**Extract to read**

===============

Improper Repositioning and Inadequate Supervision of Dependent Resident
Penalty
Summary
A deficiency occurred when a certified nursing assistant (CNA) improperly repositioned a dependent male resident with multiple complex medical conditions, including acute and chronic respiratory failure, end stage renal disease, a tracheostomy, and a history of being fully dependent for activities of daily living. The resident was observed on video lying sideways in bed with his head hanging off the edge. CNA A entered the room and, without assistance, pulled the resident by his left arm to reposition him toward the center of the bed. Another CNA entered the room during the incident but did not intervene in the repositioning process. Interviews with staff and the resident's family member confirmed that the resident was unable to move himself and was at risk of falling from the bed. The family member reported witnessing the incident via a camera in the resident's room and described the repositioning as rough and inappropriate, though no bruising was observed. Both CNAs involved acknowledged that the repositioning technique used was not appropriate and did not follow proper procedures, with CNA A stating she acted out of fear that the resident would fall. CNA A also admitted she had not received recent training on proper repositioning techniques. A review of the facility's policy on turning and repositioning indicated that such care should be individualized, planned, and performed according to established procedures, with documentation required every shift. The incident demonstrated a failure to provide adequate supervision and to follow proper repositioning protocols, as the resident was handled in a manner inconsistent with facility policy and best practices for dependent residents.

===============

From the deficiency summary about the resident's repositioning, list each medical condition or history that the text names for the resident. The lines that follow this summary have nothing to do with it.

===============

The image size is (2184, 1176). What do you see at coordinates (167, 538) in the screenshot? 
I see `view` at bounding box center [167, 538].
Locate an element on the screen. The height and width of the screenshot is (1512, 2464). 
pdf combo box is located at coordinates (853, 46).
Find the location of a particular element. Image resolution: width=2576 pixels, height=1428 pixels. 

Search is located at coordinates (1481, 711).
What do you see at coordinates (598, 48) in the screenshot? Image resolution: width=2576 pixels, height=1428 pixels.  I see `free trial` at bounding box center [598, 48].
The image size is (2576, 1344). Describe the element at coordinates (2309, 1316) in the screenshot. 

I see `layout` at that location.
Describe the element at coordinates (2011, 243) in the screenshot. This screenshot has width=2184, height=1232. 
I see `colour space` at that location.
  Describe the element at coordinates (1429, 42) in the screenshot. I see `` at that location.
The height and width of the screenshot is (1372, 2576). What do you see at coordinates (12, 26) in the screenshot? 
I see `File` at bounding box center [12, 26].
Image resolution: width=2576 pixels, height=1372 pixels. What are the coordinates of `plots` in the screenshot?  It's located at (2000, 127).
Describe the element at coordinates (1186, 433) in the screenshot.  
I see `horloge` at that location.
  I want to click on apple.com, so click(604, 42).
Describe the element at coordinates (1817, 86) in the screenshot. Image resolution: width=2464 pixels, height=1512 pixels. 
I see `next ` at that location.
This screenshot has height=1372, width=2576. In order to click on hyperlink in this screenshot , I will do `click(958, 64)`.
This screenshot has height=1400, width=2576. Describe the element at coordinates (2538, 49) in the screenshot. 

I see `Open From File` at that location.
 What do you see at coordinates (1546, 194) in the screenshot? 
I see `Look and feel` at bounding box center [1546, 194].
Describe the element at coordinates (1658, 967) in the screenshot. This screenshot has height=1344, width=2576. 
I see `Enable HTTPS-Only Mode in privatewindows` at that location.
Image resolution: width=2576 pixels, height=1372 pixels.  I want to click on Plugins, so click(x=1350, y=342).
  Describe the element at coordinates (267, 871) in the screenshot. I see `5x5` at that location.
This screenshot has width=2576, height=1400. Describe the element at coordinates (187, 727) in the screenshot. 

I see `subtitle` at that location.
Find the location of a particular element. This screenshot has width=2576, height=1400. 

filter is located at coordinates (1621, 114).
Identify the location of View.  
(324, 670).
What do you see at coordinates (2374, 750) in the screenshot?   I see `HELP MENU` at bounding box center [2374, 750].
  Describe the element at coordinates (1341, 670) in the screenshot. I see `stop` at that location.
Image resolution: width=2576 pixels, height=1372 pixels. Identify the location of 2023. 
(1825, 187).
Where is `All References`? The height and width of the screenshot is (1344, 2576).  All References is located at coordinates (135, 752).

===============

**The answer**
- Acute and chronic respiratory failure
- End stage renal disease
- A tracheostomy
- A history of being fully dependent for activities of daily living